- [What this task involves]
The full set of entries below must be returned exactly as shown.

____ Material supplied

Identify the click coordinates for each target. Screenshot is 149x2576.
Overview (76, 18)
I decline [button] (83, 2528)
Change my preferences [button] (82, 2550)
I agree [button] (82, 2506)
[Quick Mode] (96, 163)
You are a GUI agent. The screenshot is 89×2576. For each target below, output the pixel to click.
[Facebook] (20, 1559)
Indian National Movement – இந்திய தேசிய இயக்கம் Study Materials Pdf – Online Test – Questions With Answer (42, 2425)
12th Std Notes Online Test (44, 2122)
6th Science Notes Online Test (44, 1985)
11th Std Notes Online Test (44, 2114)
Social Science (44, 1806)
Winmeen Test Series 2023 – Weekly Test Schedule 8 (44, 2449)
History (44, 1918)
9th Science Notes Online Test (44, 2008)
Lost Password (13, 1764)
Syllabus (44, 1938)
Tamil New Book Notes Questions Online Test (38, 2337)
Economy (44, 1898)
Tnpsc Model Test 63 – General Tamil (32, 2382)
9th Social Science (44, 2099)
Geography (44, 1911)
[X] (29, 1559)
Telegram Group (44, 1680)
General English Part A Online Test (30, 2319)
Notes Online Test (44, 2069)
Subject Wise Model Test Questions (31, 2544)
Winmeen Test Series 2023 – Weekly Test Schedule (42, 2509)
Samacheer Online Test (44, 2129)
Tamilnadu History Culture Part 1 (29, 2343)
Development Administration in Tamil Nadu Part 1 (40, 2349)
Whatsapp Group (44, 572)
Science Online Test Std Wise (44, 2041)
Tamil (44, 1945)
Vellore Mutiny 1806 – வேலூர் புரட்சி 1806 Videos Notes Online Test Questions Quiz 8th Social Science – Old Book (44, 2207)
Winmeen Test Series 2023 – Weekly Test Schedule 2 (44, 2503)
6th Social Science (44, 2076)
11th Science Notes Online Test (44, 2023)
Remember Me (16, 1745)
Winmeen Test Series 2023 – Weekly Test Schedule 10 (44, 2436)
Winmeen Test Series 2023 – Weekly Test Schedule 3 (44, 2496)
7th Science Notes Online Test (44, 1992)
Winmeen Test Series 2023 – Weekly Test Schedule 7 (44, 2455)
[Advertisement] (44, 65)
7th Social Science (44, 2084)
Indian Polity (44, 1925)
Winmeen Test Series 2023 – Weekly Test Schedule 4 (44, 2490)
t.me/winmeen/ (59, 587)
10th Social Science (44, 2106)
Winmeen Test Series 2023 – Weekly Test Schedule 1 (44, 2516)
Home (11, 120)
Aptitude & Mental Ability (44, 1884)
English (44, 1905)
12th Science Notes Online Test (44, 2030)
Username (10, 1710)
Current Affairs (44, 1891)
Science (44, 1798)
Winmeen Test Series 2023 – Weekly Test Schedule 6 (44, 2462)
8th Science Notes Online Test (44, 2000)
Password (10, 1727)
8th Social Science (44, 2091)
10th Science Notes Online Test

________

- [Reply to the exercise]
Identify the click coordinates for each target. Screenshot is 149x2576.
Overview (76, 18)
I decline [button] (83, 2528)
Change my preferences [button] (82, 2550)
I agree [button] (82, 2506)
[Quick Mode] (96, 163)
You are a GUI agent. The screenshot is 89×2576. For each target below, output the pixel to click.
[Facebook] (20, 1559)
Indian National Movement – இந்திய தேசிய இயக்கம் Study Materials Pdf – Online Test – Questions With Answer (42, 2425)
12th Std Notes Online Test (44, 2122)
6th Science Notes Online Test (44, 1985)
11th Std Notes Online Test (44, 2114)
Social Science (44, 1806)
Winmeen Test Series 2023 – Weekly Test Schedule 8 (44, 2449)
History (44, 1918)
9th Science Notes Online Test (44, 2008)
Lost Password (13, 1764)
Syllabus (44, 1938)
Tamil New Book Notes Questions Online Test (38, 2337)
Economy (44, 1898)
Tnpsc Model Test 63 – General Tamil (32, 2382)
9th Social Science (44, 2099)
Geography (44, 1911)
[X] (29, 1559)
Telegram Group (44, 1680)
General English Part A Online Test (30, 2319)
Notes Online Test (44, 2069)
Subject Wise Model Test Questions (31, 2544)
Winmeen Test Series 2023 – Weekly Test Schedule (42, 2509)
Samacheer Online Test (44, 2129)
Tamilnadu History Culture Part 1 (29, 2343)
Development Administration in Tamil Nadu Part 1 (40, 2349)
Whatsapp Group (44, 572)
Science Online Test Std Wise (44, 2041)
Tamil (44, 1945)
Vellore Mutiny 1806 – வேலூர் புரட்சி 1806 Videos Notes Online Test Questions Quiz 8th Social Science – Old Book (44, 2207)
Winmeen Test Series 2023 – Weekly Test Schedule 2 (44, 2503)
6th Social Science (44, 2076)
11th Science Notes Online Test (44, 2023)
Remember Me (16, 1745)
Winmeen Test Series 2023 – Weekly Test Schedule 10 (44, 2436)
Winmeen Test Series 2023 – Weekly Test Schedule 3 (44, 2496)
7th Science Notes Online Test (44, 1992)
Winmeen Test Series 2023 – Weekly Test Schedule 7 (44, 2455)
[Advertisement] (44, 65)
7th Social Science (44, 2084)
Indian Polity (44, 1925)
Winmeen Test Series 2023 – Weekly Test Schedule 4 (44, 2490)
t.me/winmeen/ (59, 587)
10th Social Science (44, 2106)
Winmeen Test Series 2023 – Weekly Test Schedule 1 (44, 2516)
Home (11, 120)
Aptitude & Mental Ability (44, 1884)
English (44, 1905)
12th Science Notes Online Test (44, 2030)
Username (10, 1710)
Current Affairs (44, 1891)
Science (44, 1798)
Winmeen Test Series 2023 – Weekly Test Schedule 6 (44, 2462)
8th Science Notes Online Test (44, 2000)
Password (10, 1727)
8th Social Science (44, 2091)
10th Science Notes Online Test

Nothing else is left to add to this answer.